Some of his most significant film roles include:

- 1973 – Johnny Corncob, directed by Marcell Jankovics
- 1976 – The Fifth Seal, directed by Zoltán Fábri
- 1976 – Man Without a Name Directed by László Lugossy
- 1981 – Mephisto, directed by István Szabó
- 1982 – The Vulture, directed by Ferenc András
- 2002 – The Bridgeman, directed by Géza Bereményi
- 2002 – Perlasca – Un eroe Italiano directed by Alberto Negrin
- 2003 – Kontroll, directed by Nimród Antal
- 2004 – Želary, directed by Ondřej Trojan
- 2008 – Eszter's Inheritance, directed by József Sipos
- 2012 – Dear Betrayed Friends, directed his daughter Sára Cserhalmi

In addition to his acting career, he has recorded several music albums and has appeared in numerous musical stage productions.

Hungarian publicist Róbert Puzsér has frequently argued in interviews that Cserhalmi represents one of the missed opportunities in Hungarian cinema. He has criticized the cultural and film establishment for failing, over several decades, to provide the actor with leading roles worthy of his talent.

== Political Activism ==
On 15 March 1989, during a peaceful opposition demonstration in front of the former headquarters of Hungarian Television he publicly read the movement's jointly drafted 12 Points.

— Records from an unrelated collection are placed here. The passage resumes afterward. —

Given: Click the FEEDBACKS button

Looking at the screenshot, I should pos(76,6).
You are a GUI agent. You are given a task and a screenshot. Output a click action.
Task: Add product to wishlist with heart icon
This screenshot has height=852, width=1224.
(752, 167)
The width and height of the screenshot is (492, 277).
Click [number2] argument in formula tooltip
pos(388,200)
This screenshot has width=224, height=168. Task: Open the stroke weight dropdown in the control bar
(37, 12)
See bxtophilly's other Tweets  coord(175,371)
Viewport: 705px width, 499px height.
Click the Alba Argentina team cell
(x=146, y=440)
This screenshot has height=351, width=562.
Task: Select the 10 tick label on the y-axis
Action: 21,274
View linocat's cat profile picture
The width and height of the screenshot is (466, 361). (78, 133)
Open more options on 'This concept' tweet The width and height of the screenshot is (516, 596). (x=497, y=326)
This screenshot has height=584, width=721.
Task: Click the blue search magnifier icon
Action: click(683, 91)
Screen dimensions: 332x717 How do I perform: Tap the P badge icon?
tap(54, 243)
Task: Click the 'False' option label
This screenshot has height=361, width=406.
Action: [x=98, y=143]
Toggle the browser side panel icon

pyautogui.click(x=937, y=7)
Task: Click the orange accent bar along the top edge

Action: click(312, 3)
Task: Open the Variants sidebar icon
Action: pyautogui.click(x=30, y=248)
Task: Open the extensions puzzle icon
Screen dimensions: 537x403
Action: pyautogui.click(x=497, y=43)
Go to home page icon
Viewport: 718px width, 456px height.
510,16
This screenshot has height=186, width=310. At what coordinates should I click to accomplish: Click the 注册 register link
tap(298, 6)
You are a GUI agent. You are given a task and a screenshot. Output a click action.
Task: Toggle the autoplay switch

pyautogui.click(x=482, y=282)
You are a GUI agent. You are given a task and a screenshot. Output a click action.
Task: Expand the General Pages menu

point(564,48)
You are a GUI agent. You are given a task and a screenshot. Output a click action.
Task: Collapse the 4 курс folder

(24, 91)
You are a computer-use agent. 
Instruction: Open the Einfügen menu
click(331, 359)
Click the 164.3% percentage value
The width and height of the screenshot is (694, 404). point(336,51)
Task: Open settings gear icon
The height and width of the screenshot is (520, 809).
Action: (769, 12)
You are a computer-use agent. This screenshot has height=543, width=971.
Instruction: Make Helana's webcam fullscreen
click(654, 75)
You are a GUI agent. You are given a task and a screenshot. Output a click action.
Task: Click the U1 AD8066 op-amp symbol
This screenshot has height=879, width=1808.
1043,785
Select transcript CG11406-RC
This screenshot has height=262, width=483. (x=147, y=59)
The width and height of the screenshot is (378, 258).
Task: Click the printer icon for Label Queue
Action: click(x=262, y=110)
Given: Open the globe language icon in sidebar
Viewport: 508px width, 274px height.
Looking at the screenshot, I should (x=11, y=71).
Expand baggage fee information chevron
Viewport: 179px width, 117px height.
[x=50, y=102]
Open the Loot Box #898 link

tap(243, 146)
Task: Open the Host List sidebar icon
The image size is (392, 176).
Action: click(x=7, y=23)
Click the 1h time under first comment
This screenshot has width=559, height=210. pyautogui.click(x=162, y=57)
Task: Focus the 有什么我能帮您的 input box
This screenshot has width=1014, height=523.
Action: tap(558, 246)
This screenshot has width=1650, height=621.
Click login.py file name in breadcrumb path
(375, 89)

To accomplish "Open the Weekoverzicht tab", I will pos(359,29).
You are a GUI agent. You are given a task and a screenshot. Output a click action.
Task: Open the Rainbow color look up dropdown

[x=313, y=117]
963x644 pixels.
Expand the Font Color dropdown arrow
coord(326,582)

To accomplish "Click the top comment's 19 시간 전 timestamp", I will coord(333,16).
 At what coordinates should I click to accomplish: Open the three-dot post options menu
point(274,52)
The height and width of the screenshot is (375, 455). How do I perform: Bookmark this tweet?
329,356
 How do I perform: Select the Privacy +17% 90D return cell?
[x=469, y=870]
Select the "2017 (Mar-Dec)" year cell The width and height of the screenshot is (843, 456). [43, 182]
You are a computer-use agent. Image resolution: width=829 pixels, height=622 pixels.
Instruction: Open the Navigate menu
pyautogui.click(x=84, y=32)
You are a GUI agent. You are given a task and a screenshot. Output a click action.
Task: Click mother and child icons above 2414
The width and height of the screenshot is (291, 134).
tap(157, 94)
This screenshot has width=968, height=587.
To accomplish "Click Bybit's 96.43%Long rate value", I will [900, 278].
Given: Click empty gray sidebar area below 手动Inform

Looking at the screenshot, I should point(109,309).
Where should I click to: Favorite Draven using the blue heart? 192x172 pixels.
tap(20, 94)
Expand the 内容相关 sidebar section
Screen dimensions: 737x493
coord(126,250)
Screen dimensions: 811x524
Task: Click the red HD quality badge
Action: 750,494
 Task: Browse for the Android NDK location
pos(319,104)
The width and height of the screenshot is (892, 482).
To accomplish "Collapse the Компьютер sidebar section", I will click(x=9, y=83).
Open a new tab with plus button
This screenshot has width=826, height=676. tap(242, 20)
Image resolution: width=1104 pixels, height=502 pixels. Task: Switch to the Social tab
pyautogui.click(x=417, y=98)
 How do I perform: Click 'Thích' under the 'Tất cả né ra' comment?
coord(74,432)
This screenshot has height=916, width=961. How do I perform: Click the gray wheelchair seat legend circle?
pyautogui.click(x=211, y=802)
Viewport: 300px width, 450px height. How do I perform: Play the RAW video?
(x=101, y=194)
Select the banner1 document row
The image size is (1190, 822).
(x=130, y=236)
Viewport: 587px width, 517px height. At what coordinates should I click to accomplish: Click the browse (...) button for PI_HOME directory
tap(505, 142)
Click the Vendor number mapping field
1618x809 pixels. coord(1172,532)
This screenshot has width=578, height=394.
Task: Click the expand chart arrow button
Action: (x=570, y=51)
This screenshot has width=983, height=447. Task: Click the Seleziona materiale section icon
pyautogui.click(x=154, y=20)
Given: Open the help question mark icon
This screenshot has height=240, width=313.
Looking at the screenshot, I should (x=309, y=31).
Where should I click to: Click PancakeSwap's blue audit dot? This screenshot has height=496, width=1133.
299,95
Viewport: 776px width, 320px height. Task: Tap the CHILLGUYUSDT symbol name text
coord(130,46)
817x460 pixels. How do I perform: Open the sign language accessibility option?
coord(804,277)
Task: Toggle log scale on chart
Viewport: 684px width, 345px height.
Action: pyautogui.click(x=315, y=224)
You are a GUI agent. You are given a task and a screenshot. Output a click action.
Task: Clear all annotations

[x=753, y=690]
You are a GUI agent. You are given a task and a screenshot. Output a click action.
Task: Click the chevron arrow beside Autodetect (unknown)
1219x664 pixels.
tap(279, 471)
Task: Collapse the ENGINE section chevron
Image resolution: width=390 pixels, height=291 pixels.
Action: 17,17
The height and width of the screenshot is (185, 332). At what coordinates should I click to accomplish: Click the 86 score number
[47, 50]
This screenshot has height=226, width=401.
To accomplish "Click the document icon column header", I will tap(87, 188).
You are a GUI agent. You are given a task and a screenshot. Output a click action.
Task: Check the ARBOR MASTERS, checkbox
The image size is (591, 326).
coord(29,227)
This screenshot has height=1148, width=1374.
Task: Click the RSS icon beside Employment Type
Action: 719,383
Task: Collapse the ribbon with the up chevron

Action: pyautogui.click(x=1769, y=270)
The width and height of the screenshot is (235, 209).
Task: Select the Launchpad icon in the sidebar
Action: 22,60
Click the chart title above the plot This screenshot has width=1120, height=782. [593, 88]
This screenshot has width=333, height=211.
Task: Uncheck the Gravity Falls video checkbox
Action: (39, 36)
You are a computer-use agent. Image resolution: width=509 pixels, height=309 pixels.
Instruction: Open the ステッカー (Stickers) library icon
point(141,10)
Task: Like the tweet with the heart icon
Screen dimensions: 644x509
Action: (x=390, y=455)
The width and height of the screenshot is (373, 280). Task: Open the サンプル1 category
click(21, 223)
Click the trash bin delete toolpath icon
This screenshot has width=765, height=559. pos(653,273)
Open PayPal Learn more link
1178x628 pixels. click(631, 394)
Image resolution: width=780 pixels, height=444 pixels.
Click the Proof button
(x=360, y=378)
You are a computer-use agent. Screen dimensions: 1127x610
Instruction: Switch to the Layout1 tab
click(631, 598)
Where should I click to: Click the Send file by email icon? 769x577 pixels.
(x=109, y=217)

He has since stated that he became deeply disappointed with Hungary's democratic transition, believing that very few of the movement's original demands were ultimately fulfilled.

In 2009, he stood as a candidate in the 2009 European Parliament election on the joint electoral list of Politics Can Be Different alongside actress Andrea Fullajtár.

Although he has continued to speak publicly on political and social issues, he has not taken on an active political role since then.

== Prizes ==
- Kossuth Prize (1990)
- SZOT prize (1988)
- Elizabeth prize (1987)
- Noteworthy artist (1986)
- Balazs Bela prize (1982)

In 2014, alongside Tibor Bitskey, he was awarded the title of Actor of the Nation, one of Hungary's highest honours for performers.

== Personal life ==
He was married to actress Erzsébet Cserhalmi. Their daughter, Sára is a film director.

He lives in the village of Kékkút near the Lake Balaton.

In 2020, he was diagnosed with cancer. Over the following five years, he underwent nine life-saving operations, including the removal of his gallbladder, duodenum, and part of his pancreas. He ultimately made a full recovery after a long and demanding rehabilitation.